ASSIGNMENT: Repeat the data below in full and exactly.

══ DATA PROVIDED ══

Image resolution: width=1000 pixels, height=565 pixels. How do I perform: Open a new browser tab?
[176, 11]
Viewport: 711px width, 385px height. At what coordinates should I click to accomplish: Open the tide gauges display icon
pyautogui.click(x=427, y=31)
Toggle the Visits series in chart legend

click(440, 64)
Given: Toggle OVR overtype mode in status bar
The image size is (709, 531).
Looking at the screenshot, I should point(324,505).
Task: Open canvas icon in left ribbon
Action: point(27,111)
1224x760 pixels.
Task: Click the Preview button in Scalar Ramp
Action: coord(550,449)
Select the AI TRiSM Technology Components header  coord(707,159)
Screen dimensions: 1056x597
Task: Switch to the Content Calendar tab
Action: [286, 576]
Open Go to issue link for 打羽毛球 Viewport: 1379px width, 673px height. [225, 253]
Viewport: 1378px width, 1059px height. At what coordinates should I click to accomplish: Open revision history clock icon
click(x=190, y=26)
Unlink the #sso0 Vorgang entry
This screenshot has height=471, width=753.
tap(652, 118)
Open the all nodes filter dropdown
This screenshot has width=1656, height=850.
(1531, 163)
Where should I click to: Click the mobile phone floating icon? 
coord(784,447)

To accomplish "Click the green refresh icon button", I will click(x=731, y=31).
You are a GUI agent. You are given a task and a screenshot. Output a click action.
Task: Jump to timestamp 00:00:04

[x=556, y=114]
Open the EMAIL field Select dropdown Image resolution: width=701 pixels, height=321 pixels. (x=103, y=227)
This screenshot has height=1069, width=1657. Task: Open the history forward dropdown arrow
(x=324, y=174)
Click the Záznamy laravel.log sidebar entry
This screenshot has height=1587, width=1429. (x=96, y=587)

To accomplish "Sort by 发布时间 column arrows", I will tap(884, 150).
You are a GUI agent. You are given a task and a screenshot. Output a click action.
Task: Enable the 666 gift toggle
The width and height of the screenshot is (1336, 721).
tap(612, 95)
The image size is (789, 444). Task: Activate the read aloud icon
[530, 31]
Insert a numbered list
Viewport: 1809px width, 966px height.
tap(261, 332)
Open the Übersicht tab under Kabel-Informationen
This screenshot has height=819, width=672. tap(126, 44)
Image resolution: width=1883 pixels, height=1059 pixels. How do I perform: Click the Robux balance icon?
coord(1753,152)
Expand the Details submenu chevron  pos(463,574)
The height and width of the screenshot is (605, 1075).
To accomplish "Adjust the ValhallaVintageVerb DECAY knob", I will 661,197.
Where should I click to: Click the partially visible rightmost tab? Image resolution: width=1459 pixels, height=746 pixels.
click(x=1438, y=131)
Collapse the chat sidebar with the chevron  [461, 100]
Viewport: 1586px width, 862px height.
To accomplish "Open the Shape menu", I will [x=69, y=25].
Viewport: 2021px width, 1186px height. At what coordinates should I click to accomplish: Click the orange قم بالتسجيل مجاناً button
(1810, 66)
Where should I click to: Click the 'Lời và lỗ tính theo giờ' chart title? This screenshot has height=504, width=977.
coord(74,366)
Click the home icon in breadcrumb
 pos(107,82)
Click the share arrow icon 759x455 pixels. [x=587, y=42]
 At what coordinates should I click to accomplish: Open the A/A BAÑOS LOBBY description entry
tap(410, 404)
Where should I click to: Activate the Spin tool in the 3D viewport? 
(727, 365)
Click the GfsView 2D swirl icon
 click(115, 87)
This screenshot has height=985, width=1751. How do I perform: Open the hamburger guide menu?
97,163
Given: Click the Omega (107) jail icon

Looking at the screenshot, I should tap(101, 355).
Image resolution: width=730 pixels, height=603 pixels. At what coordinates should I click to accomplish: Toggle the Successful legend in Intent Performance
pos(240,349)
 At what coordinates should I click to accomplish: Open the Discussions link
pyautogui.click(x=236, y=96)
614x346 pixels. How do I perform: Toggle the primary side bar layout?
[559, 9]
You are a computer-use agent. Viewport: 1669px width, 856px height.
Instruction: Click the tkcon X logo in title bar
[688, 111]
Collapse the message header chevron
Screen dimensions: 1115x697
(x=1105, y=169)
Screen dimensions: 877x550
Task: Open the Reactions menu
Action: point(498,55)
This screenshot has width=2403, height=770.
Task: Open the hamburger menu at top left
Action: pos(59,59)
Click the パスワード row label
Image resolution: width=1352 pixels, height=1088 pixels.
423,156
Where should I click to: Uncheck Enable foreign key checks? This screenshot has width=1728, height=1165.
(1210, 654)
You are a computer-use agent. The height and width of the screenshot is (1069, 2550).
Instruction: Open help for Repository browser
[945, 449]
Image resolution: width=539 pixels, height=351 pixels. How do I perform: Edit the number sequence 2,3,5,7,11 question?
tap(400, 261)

═══

OUTPUT FOR THIS EXERCISE:
Image resolution: width=1000 pixels, height=565 pixels. How do I perform: Open a new browser tab?
[176, 11]
Viewport: 711px width, 385px height. At what coordinates should I click to accomplish: Open the tide gauges display icon
pyautogui.click(x=427, y=31)
Toggle the Visits series in chart legend

click(440, 64)
Given: Toggle OVR overtype mode in status bar
The image size is (709, 531).
Looking at the screenshot, I should point(324,505).
Task: Open canvas icon in left ribbon
Action: point(27,111)
1224x760 pixels.
Task: Click the Preview button in Scalar Ramp
Action: coord(550,449)
Select the AI TRiSM Technology Components header  coord(707,159)
Screen dimensions: 1056x597
Task: Switch to the Content Calendar tab
Action: [286, 576]
Open Go to issue link for 打羽毛球 Viewport: 1379px width, 673px height. [225, 253]
Viewport: 1378px width, 1059px height. At what coordinates should I click to accomplish: Open revision history clock icon
click(x=190, y=26)
Unlink the #sso0 Vorgang entry
This screenshot has height=471, width=753.
tap(652, 118)
Open the all nodes filter dropdown
This screenshot has width=1656, height=850.
(1531, 163)
Where should I click to: Click the mobile phone floating icon? 
coord(784,447)

To accomplish "Click the green refresh icon button", I will click(x=731, y=31).
You are a GUI agent. You are given a task and a screenshot. Output a click action.
Task: Jump to timestamp 00:00:04

[x=556, y=114]
Open the EMAIL field Select dropdown Image resolution: width=701 pixels, height=321 pixels. (x=103, y=227)
This screenshot has height=1069, width=1657. Task: Open the history forward dropdown arrow
(x=324, y=174)
Click the Záznamy laravel.log sidebar entry
This screenshot has height=1587, width=1429. (x=96, y=587)

To accomplish "Sort by 发布时间 column arrows", I will tap(884, 150).
You are a GUI agent. You are given a task and a screenshot. Output a click action.
Task: Enable the 666 gift toggle
The width and height of the screenshot is (1336, 721).
tap(612, 95)
The image size is (789, 444). Task: Activate the read aloud icon
[530, 31]
Insert a numbered list
Viewport: 1809px width, 966px height.
tap(261, 332)
Open the Übersicht tab under Kabel-Informationen
This screenshot has height=819, width=672. tap(126, 44)
Image resolution: width=1883 pixels, height=1059 pixels. How do I perform: Click the Robux balance icon?
coord(1753,152)
Expand the Details submenu chevron  pos(463,574)
The height and width of the screenshot is (605, 1075).
To accomplish "Adjust the ValhallaVintageVerb DECAY knob", I will 661,197.
Where should I click to: Click the partially visible rightmost tab? Image resolution: width=1459 pixels, height=746 pixels.
click(x=1438, y=131)
Collapse the chat sidebar with the chevron  [461, 100]
Viewport: 1586px width, 862px height.
To accomplish "Open the Shape menu", I will [x=69, y=25].
Viewport: 2021px width, 1186px height. At what coordinates should I click to accomplish: Click the orange قم بالتسجيل مجاناً button
(1810, 66)
Where should I click to: Click the 'Lời và lỗ tính theo giờ' chart title? This screenshot has height=504, width=977.
coord(74,366)
Click the home icon in breadcrumb
 pos(107,82)
Click the share arrow icon 759x455 pixels. [x=587, y=42]
 At what coordinates should I click to accomplish: Open the A/A BAÑOS LOBBY description entry
tap(410, 404)
Where should I click to: Activate the Spin tool in the 3D viewport? 
(727, 365)
Click the GfsView 2D swirl icon
 click(115, 87)
This screenshot has height=985, width=1751. How do I perform: Open the hamburger guide menu?
97,163
Given: Click the Omega (107) jail icon

Looking at the screenshot, I should tap(101, 355).
Image resolution: width=730 pixels, height=603 pixels. At what coordinates should I click to accomplish: Toggle the Successful legend in Intent Performance
pos(240,349)
 At what coordinates should I click to accomplish: Open the Discussions link
pyautogui.click(x=236, y=96)
614x346 pixels. How do I perform: Toggle the primary side bar layout?
[559, 9]
You are a computer-use agent. Viewport: 1669px width, 856px height.
Instruction: Click the tkcon X logo in title bar
[688, 111]
Collapse the message header chevron
Screen dimensions: 1115x697
(x=1105, y=169)
Screen dimensions: 877x550
Task: Open the Reactions menu
Action: point(498,55)
This screenshot has width=2403, height=770.
Task: Open the hamburger menu at top left
Action: pos(59,59)
Click the パスワード row label
Image resolution: width=1352 pixels, height=1088 pixels.
423,156
Where should I click to: Uncheck Enable foreign key checks? This screenshot has width=1728, height=1165.
(1210, 654)
You are a computer-use agent. The height and width of the screenshot is (1069, 2550).
Instruction: Open help for Repository browser
[945, 449]
Image resolution: width=539 pixels, height=351 pixels. How do I perform: Edit the number sequence 2,3,5,7,11 question?
tap(400, 261)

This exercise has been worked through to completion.